Behandlung von Corona "viel schneller als erwartet verfügbar"
Für die Wissenschaftler aus Erlangen bedeutet die finanzielle Hilfe vonseiten der Staatsregierung nicht zuletzt einen zeitlichen Vorteil. "Dank der sehr großzügigen Förderung des Freistaates Bayern wird unsere Antikörper-Behandlung von Covid-19-Patienten viel schneller als erwartet verfügbar sein", zeigt sich Studienleiter Prof. Jäck zuversichtlich. "Langfristig werden diese Antikörper unter anderem dazu verwendet werden, um schwerwiegendere Symptome bei Covid-19-Patienten zu verhindern und die Anzahl der auf Intensivstationen behandelten Patienten zu reduzieren."
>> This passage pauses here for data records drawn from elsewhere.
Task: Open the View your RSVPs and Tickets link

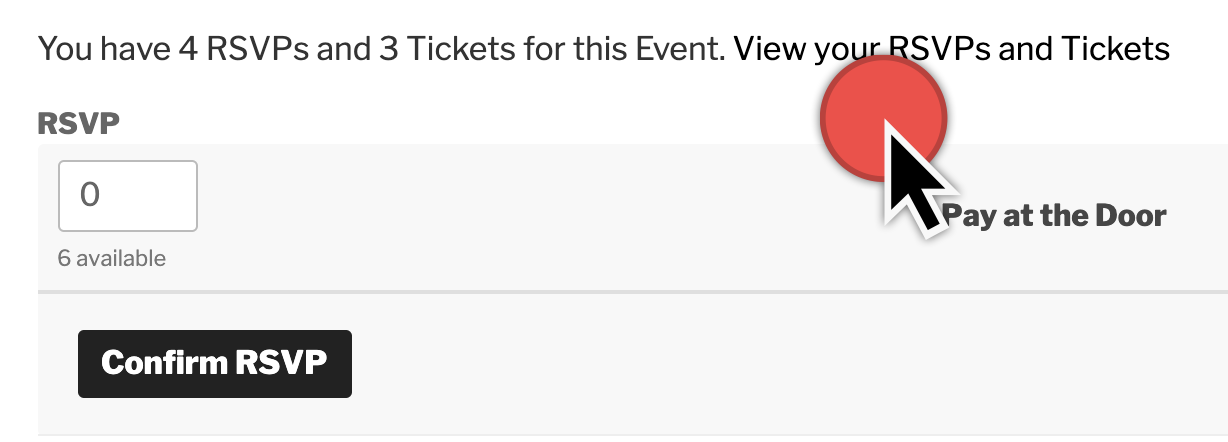Action: click(x=951, y=47)
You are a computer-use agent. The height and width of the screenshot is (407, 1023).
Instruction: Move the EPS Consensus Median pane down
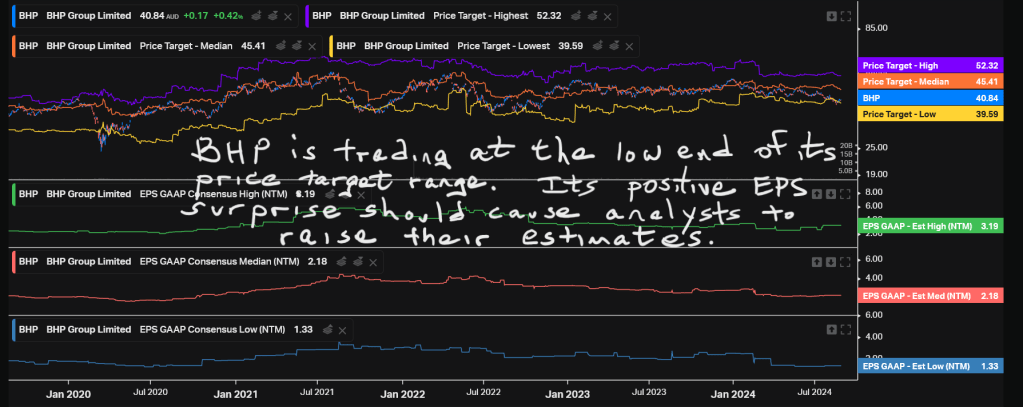coord(832,261)
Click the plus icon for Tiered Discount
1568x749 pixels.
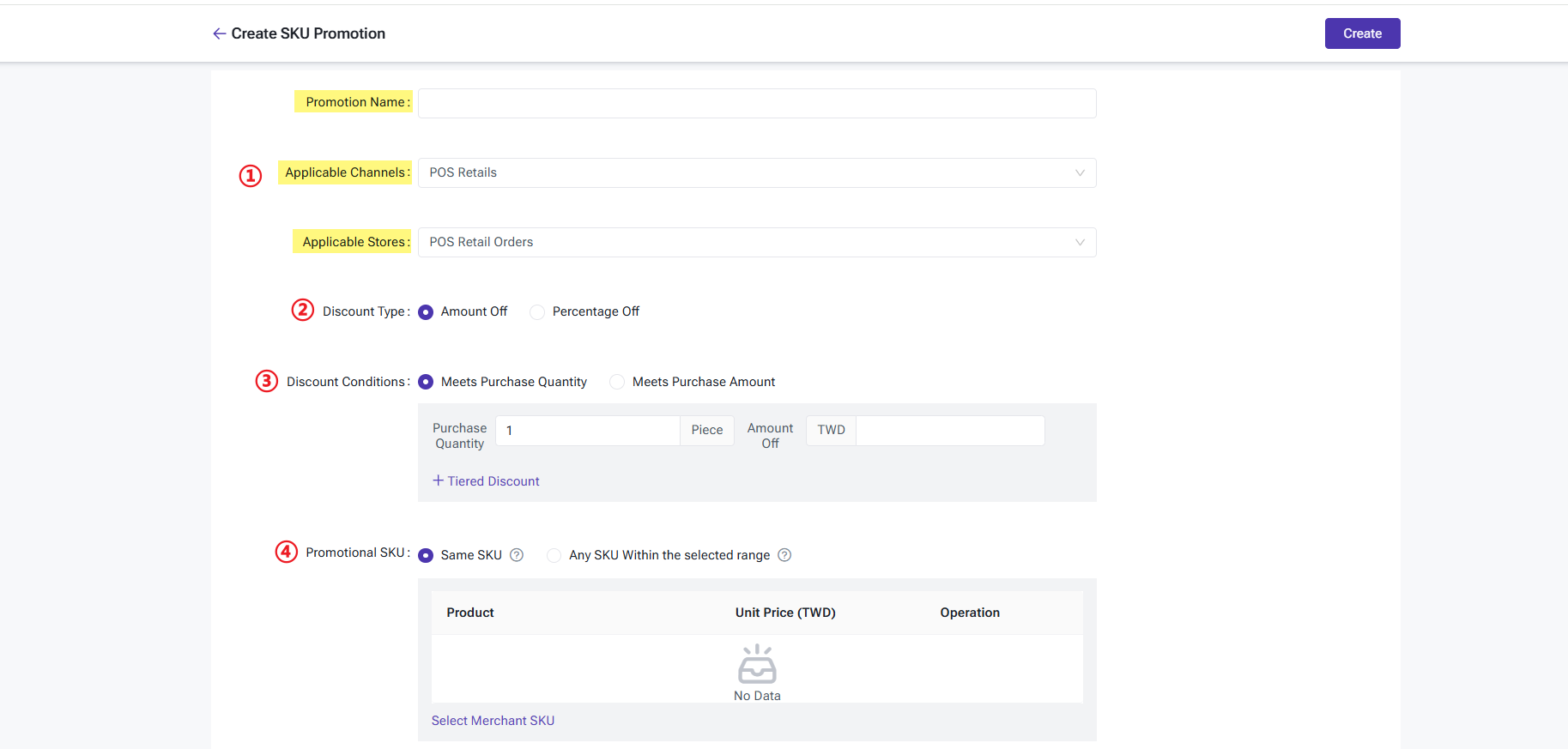438,480
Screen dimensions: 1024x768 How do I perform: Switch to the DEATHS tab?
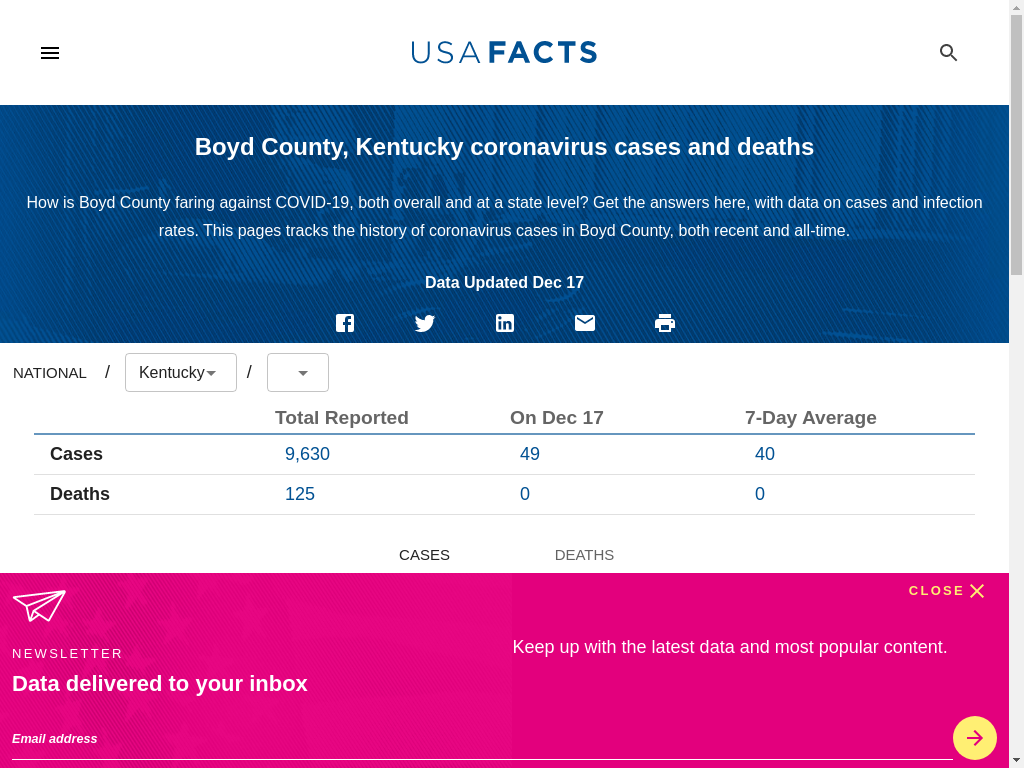(584, 555)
Leiter der wissenschaftlichen Covid-19-Studie am Erlanger Uniklinikum sind:
- Prof. Dr. Hans-Martin Jäck, Leiter der Molekular-Immunologischen Abteilung
- Prof. Dr. Klaus Überla, Direktor des Virologischen Instituts – Klinische und Molekulare Virologie
- Prof. Dr. Thomas Winkler, Inhaber der Professur für Genetik am Department Biologie der Friedrich-Alexander-Universität Erlangen-Nürnberg (FAU).
Minister Sibler ist überzeugt, dass das Geld gut angelegt ist: "Wir brauchen Studien wie diese, damit wir uns vor dem Virus schützen und wieder zu mehr Normalität zurückkehren können."